A cryptocurrency whale has moved a groin-thumping Bitcoin BTC fortune worth $468.5 million — and they paid just a few hundred bucks for the pleasure.
🚨 🚨 🚨 🚨 🚨 🚨 🚨 🚨 🚨 🚨 49,756 #BTC (468,491,827 USD) transferred from unknown wallet to unknown wallet
— Whale Alert (@whale_alert) July 29, 2019
The Bitcoin network charged just $374.98 to facilitate the transfer, demanded no identity documentation or permission, and asked minimal trust.
Four hundred dollars is certainly higher than some of the fees recently paid by other whales, but still significantly lower than costs associated with traditional finance.
Let’s compare Bitcoin with a million dollars via TransferWise
Bitcoin’s fee structure is different, as the user is afforded power to set transaction fees themselves, rather than the bank. If it’s easier, think of Bitcoin fees as “bids” that miners accept or reject.
If users set a high fee, Bitcoin miners are likely to confirm transfers relatively quickly, as they typically choose transactions by comparing their fees with others in the “mempool” (as well as a few other factors).
Select a fee too low, however, and miners are less likely to prioritize the payment, which can drag the transaction process out significantly.
TransferWise has become a standard alternative to international remittances via big banks. Unlike Bitcoin, this service has a million-dollar limit on money transfers, so already it’s rather useless for moving $468 million at once.

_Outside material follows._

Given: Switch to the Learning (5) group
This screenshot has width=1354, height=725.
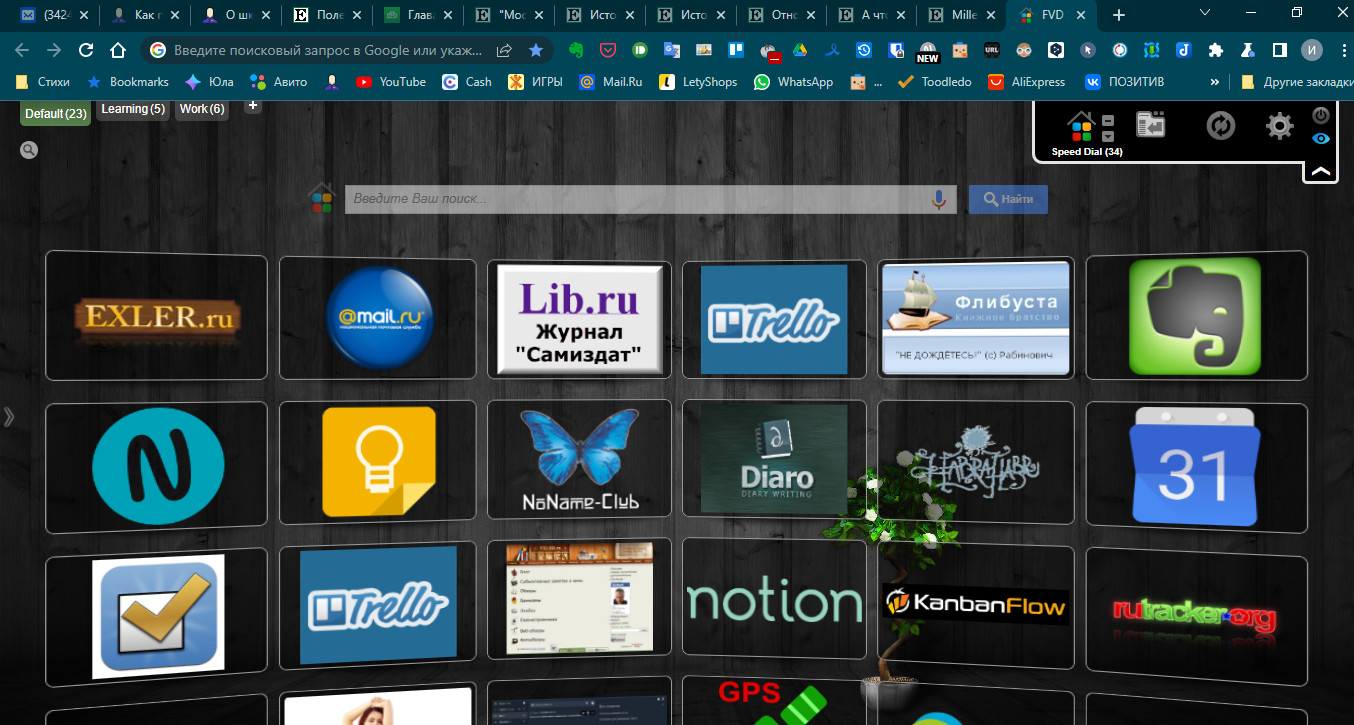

Using TransferWise, it would cost more than $3,600 to send just $1 million from the US to the Eurozone, a fee that’s likely inflated by converting between currencies (because fiat is clumsy like that).
If we scale that cost to the amount of Bitcoin sent by today’s whale, we see that TransferWise would’ve charged $1,684,800 to send $468 million, as opposed to under $400.